As the two break bread on Monday, there will be a dragon, not the proverbial elephant, in the room. It will be the Russia-China relationship that most likely will be among the top things playing on PM Modi’s mind.

PM Modi landed in Moscow later today on a two-day visit, his first since Russia engaged in the war with Ukraine in 2022. Putin visited India in 2021 and Modi’s visit should have taken place in 2022, but for the Ukraine war.

There has been a dramatic change in geopolitics since 2022. The West has tried, and looks to have failed, to cripple Russia economically. In the meanwhile, the Russian embrace of China, to India’s discomfort, has gotten tighter.

India has walked a diplomatic tightrope, and despite pressure from western countries, maintained close ties with Russia. New Delhi has bought oil from Moscow, which helped its economy to stay afloat amid sanctions by the West.

That is why the Kremlin said the West was jealous of PM Modi’s Russia visit.

“They are jealous — that means they are closely monitoring it. Their close monitoring means they attach great importance to it. And they are not mistaken, there is something to attach great importance to,” said Kremlin spokesperson Dmitry Peskov.

While Russia has its eyes on the West, especially the US, towards which India has inched closer, New Delhi would be thinking about Beijing.

Ironically, it was the US itself that tried to get China to open a military front against India during the 1971 Bangladesh war. The US under President Richard Nixon was very close to Yahya Khan’s Pakistan, and didn’t want East Pakistan to achieve independence.

Nixon and his National Security Adviser Henry Kissinger pressed China to open a military front against India, says strategic expert Brahma Chellaney.

“It was Kissinger’s job to goad the Chinese into initiating troop movements toward the Indian border, according to declassified White House tapes and documents,” Chellaney writes in an opinion in Project Syndicate.

In those times of fast-paced diplomatic moves, Prime Minister Indira Gandhi went for a friendship treaty with Russia. Chellaney says security provisions of the pact helped to deter China from opening a front against India.

This gambit of trying to prop up China against Russia would return to bite the US itself. Beijing has now become Washington’s nightmare when it comes to global influence.

Nixon had also mobilised its nuclear-armed 7th Fleet to counter India. The threat was only checked by Russia (then USSR) deploying its naval fleet in India’s favour.

India has diversified its weapons procurement of late but Russia, New Delhi’s traditional brother in arms, remains one of the mainstays. More so because of the S400 missile system that India has procured from Russia.

It is an eye on expansionist China that India has been developing and building its arsenal.
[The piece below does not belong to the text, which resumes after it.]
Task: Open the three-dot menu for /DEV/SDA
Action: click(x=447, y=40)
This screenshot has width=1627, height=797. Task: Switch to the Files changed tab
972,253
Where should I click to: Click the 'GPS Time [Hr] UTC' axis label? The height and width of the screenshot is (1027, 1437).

Beijing has been upgrading its defence infrastructure on the borders with India, and the two are locked in a confrontation in eastern Ladakh.
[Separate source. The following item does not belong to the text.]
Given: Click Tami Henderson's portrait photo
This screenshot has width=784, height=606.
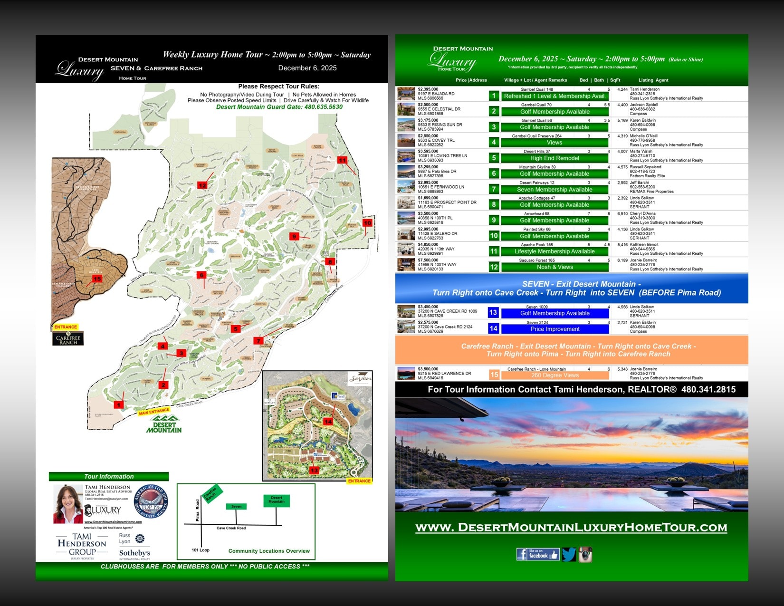Looking at the screenshot, I should pos(67,504).
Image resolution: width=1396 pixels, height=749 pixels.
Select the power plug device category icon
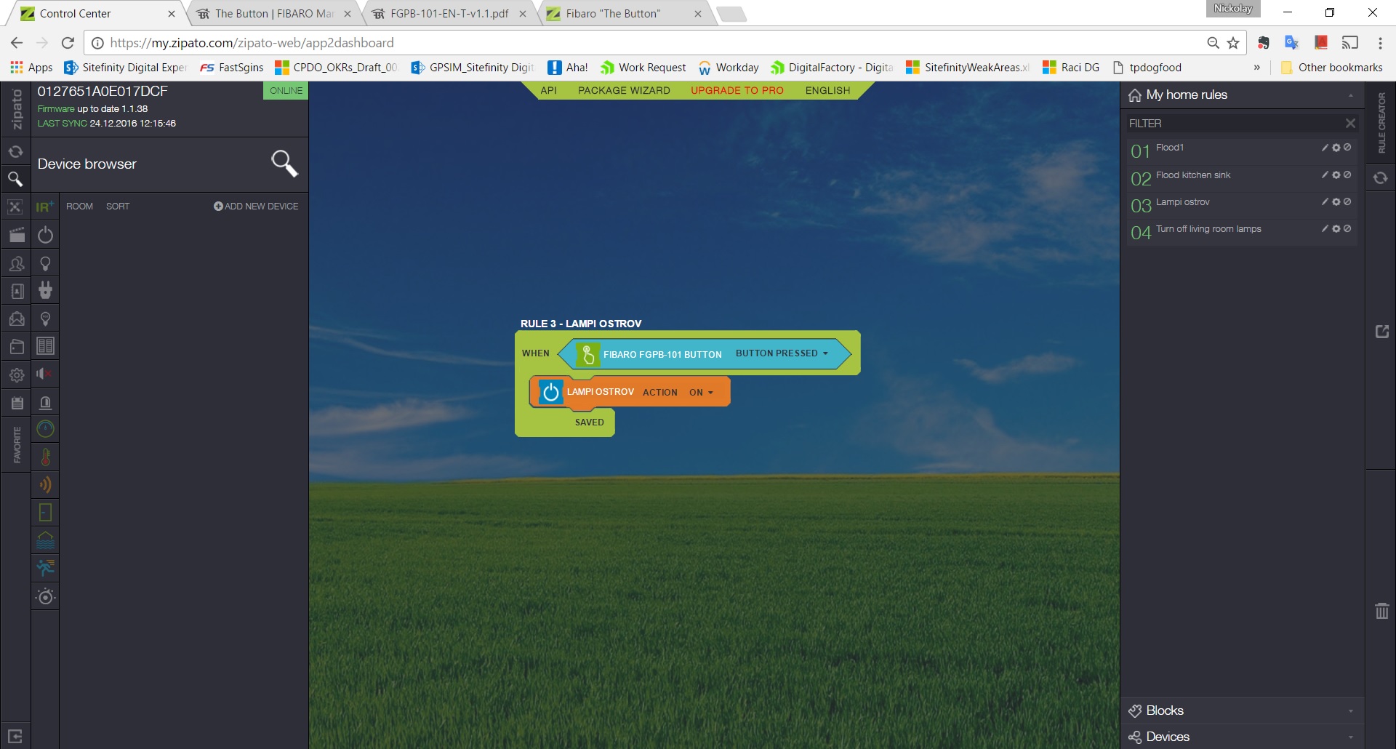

As Modi attends the private dinner with Putin at his dacha (Russian for cottage) on the outskirts of Moscow on Monday, he will be looking at Russia’s pull in influencing China’s behaviour.
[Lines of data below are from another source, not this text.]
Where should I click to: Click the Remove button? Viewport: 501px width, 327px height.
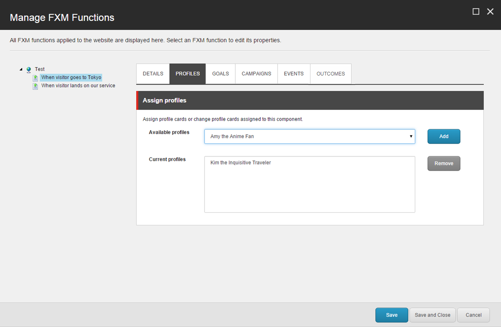pyautogui.click(x=444, y=163)
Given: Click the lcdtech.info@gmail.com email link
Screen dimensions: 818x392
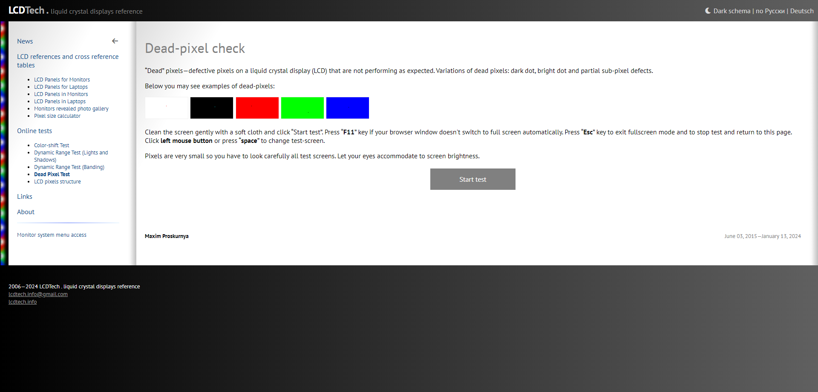Looking at the screenshot, I should coord(38,294).
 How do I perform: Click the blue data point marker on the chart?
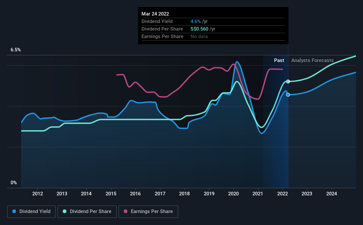click(288, 95)
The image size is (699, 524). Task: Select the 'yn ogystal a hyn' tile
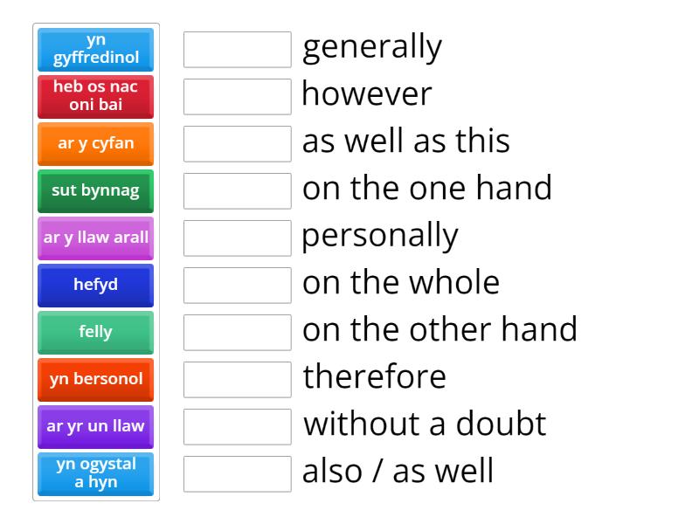point(95,474)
India and Russia are both aware of “the other’s interest in engaging a geopolitical adversary”, says Ajay Bisaria, India’s former high commissioner to Pakistan.

“Russia acknowledges that the US may be a may be a closer partner for India, just as India sees Russia’s compulsions in its tight embrace of China. Yet, India would hope that Russian influence would modulate Chinese behaviour,” writes Bisaria for The Times of India.

Modi and Putin, in the two days of the Indian PM’s visit, will review ties in a whole range of areas, including defence, investment, energy cooperation, education and culture.

In India’s calculus, Russia is part of its efforts to counter China, says the Wall Street Journal.

However, the hands-off approach that the USSR took during the 1962 Sino-Indian War remains a worry, more so with Russia now seemingly becoming dependent on China.

Strategic expert Brahma Chellaney believes it is India that can convince Russia to not align too closely with China. He points out how the two are competitors, with sharply diverging interests in Central and Northeast Asia, and the Arctic.

“Someone must drive a wedge between Russia and China. With the US unwilling to take the lead, it is up to India to convince Russia not to align itself too closely with the People’s Republic,” says Chellaney.

So, when Modi and Putin break bread at a dacha on Monday, there will be a lot to chew on, and an invisible dragon ever ready to breathe fire.